(Item-finding records)

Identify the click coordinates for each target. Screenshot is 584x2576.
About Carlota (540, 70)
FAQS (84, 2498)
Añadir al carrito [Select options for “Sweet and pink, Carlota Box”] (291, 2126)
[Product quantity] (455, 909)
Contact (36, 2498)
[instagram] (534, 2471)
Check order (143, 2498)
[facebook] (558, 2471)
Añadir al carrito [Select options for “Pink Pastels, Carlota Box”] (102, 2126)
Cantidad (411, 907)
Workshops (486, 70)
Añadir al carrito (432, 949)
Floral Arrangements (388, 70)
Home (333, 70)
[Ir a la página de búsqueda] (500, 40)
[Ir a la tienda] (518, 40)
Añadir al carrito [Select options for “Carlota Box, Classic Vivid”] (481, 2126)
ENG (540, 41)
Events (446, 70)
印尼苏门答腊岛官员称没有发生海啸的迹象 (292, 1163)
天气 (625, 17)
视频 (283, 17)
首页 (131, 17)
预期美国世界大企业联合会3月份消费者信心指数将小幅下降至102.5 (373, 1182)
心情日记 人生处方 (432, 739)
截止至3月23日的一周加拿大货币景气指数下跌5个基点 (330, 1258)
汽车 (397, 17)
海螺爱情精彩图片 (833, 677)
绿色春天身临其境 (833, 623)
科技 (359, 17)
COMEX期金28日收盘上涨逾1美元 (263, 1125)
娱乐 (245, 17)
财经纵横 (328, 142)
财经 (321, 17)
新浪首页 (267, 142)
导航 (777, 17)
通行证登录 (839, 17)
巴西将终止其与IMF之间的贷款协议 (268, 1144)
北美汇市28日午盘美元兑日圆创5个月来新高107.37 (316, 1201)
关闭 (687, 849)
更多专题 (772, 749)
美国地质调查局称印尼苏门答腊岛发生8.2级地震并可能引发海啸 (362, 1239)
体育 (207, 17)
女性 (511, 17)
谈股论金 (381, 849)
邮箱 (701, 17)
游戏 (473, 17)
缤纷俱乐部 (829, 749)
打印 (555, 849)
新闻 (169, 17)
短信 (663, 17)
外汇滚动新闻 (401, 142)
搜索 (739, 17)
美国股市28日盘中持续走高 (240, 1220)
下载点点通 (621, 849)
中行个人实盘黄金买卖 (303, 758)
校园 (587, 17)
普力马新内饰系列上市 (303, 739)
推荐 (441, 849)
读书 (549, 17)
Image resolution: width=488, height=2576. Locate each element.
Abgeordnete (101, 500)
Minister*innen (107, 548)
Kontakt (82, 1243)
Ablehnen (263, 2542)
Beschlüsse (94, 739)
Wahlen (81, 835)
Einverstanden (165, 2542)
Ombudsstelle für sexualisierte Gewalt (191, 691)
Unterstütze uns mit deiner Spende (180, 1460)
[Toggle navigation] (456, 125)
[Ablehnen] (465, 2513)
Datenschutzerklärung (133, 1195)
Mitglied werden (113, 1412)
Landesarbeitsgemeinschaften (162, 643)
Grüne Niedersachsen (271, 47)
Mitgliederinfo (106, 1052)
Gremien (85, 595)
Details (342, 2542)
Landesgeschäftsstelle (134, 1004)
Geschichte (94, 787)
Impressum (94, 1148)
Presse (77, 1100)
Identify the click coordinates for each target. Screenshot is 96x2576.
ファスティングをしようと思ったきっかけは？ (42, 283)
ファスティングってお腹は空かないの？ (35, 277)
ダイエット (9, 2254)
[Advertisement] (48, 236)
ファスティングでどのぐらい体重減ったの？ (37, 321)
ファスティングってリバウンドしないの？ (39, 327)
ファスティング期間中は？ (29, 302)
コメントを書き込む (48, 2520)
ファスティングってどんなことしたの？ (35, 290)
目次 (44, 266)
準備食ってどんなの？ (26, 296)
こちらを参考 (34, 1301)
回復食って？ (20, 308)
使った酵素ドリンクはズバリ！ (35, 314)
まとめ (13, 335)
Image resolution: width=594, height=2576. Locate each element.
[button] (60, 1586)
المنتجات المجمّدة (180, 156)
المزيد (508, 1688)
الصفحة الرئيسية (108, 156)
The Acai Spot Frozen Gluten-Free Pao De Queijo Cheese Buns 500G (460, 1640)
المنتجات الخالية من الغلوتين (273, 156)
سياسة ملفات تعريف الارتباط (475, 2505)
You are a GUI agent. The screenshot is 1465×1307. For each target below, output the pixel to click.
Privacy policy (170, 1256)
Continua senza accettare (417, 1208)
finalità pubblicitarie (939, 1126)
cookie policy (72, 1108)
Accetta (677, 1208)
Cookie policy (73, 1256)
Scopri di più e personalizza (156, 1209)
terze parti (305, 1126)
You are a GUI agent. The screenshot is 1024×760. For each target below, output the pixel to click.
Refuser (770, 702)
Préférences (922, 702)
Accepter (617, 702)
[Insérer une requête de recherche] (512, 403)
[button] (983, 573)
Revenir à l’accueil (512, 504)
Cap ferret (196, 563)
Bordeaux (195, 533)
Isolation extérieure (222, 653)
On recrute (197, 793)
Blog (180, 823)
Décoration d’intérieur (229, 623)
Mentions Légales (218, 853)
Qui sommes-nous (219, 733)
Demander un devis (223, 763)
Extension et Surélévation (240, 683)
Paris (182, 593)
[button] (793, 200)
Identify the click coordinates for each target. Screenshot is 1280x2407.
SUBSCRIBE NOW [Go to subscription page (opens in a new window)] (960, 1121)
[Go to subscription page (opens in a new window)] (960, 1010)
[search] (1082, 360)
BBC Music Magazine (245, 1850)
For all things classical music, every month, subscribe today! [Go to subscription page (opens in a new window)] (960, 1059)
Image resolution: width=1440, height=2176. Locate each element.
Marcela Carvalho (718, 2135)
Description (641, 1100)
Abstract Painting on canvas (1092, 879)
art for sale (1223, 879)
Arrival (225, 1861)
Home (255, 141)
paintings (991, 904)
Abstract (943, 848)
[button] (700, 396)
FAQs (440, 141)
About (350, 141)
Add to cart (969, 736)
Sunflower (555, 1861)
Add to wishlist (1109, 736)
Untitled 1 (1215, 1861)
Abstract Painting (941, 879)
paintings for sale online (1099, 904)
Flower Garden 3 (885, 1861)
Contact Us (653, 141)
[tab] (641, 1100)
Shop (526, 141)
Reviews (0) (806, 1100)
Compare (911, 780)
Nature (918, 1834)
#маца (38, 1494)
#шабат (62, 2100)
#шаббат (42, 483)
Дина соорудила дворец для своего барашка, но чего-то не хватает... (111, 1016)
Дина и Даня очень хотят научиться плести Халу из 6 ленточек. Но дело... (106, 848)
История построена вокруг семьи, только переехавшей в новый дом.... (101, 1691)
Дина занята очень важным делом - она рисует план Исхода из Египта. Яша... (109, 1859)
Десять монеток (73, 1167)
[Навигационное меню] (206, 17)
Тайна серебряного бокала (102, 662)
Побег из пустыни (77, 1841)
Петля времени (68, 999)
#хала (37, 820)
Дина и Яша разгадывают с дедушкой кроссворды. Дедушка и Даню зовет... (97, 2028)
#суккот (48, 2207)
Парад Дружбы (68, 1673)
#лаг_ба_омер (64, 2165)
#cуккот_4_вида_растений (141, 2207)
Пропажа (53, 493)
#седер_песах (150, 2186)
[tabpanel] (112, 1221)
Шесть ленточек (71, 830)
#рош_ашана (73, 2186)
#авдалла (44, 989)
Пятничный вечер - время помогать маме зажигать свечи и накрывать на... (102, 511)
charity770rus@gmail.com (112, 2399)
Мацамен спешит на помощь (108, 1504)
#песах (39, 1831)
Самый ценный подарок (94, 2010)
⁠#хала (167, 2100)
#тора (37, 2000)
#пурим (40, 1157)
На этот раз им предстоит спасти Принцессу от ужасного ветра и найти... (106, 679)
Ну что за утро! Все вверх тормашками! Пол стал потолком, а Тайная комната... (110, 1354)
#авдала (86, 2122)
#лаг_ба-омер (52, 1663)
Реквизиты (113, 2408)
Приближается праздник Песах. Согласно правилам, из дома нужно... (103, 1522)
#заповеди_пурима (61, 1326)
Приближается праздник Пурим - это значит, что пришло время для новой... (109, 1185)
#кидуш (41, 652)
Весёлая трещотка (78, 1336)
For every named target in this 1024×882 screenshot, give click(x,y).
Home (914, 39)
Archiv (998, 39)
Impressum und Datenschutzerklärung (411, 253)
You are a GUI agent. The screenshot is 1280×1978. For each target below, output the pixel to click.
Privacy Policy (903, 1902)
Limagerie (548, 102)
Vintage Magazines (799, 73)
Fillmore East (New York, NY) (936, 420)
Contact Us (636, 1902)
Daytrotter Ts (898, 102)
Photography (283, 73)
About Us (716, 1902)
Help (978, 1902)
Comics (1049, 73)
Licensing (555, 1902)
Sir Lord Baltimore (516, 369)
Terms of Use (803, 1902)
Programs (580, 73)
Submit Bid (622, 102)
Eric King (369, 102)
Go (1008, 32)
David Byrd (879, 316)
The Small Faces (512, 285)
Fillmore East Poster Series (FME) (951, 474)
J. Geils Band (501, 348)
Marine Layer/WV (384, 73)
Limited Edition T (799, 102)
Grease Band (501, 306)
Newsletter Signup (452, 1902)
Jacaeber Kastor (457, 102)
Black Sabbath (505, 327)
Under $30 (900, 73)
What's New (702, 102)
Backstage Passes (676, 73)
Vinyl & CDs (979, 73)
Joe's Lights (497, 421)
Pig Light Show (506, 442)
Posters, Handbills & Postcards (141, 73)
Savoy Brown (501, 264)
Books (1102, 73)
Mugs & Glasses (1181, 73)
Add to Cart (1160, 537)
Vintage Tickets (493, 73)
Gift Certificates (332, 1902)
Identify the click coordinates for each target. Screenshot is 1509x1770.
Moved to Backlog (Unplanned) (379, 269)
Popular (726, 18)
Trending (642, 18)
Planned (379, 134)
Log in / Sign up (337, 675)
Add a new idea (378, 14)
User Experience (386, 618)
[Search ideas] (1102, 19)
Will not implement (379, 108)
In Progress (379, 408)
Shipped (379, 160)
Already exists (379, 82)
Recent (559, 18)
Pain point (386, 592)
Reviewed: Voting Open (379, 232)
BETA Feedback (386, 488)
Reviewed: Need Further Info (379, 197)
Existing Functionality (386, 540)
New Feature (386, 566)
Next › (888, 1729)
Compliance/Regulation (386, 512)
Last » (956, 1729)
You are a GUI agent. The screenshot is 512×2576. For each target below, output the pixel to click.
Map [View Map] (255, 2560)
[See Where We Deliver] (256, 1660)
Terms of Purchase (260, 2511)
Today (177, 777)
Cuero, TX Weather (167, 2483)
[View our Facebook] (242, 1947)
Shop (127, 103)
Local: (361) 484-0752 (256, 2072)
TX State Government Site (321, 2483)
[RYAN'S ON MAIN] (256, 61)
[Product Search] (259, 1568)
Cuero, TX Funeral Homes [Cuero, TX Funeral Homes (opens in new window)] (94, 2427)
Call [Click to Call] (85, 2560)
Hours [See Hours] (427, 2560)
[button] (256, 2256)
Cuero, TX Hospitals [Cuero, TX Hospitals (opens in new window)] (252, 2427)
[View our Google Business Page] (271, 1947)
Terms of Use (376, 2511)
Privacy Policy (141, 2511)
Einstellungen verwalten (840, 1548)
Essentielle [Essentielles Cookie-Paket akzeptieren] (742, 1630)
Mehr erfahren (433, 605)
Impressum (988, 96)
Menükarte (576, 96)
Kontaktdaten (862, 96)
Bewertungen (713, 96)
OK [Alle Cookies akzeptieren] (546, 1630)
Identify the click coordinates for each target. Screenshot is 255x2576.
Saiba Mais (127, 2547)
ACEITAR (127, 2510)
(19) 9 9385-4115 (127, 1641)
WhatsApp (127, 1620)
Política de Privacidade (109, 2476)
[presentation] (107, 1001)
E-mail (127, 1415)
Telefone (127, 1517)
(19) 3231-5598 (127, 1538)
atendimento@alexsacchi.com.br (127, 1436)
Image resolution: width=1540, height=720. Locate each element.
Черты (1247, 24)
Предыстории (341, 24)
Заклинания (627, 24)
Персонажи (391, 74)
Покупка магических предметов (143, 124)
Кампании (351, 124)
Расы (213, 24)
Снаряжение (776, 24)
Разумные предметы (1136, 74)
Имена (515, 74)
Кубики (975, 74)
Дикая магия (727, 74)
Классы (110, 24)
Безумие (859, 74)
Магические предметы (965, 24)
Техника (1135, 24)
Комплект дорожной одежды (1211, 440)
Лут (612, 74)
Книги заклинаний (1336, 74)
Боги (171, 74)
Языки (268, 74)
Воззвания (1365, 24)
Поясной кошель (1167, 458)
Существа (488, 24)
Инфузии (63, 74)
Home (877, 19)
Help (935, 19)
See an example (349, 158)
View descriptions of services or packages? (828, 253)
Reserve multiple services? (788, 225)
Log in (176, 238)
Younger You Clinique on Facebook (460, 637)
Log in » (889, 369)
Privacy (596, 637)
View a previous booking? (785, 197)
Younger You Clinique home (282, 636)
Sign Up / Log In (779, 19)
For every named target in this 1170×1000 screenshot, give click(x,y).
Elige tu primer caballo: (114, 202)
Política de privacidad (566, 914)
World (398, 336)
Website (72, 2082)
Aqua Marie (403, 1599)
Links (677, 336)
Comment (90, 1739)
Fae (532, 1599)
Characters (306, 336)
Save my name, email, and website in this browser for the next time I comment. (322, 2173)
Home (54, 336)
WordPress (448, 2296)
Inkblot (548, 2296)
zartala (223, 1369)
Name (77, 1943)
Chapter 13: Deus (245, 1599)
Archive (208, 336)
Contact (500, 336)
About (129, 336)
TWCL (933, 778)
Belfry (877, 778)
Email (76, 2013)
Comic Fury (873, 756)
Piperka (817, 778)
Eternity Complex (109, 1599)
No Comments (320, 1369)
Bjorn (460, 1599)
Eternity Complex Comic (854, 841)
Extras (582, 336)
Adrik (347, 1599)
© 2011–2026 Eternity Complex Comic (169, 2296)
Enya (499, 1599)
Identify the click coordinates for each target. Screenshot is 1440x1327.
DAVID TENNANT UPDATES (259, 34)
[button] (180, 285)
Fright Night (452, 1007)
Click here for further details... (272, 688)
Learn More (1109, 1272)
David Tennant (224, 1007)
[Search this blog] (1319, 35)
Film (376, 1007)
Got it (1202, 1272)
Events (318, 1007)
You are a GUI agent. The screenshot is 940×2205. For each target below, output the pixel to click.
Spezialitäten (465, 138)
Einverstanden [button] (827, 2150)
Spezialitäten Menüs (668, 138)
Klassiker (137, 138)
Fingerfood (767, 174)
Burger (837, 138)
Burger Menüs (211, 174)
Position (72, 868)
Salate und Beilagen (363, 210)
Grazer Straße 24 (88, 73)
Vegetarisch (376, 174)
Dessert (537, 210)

■ INSTRUCTIONS TO FOLLOW:
Quote the records from the line with "Мацамен спешит на помощь (108, 1504)" up to and including the line with "Impressum und Datenschutzerklärung (411, 253)".

■ WRITTEN RESPONSE:
Мацамен спешит на помощь (108, 1504)
#песах (39, 1831)
Самый ценный подарок (94, 2010)
⁠#хала (167, 2100)
#тора (37, 2000)
#пурим (40, 1157)
На этот раз им предстоит спасти Принцессу от ужасного ветра и найти... (106, 679)
Ну что за утро! Все вверх тормашками! Пол стал потолком, а Тайная комната... (110, 1354)
#авдала (86, 2122)
#лаг_ба-омер (52, 1663)
Реквизиты (113, 2408)
Приближается праздник Песах. Согласно правилам, из дома нужно... (103, 1522)
#заповеди_пурима (61, 1326)
Приближается праздник Пурим - это значит, что пришло время для новой... (109, 1185)
#кидуш (41, 652)
Весёлая трещотка (78, 1336)
For every named target in this 1024×882 screenshot, give click(x,y).
Home (914, 39)
Archiv (998, 39)
Impressum und Datenschutzerklärung (411, 253)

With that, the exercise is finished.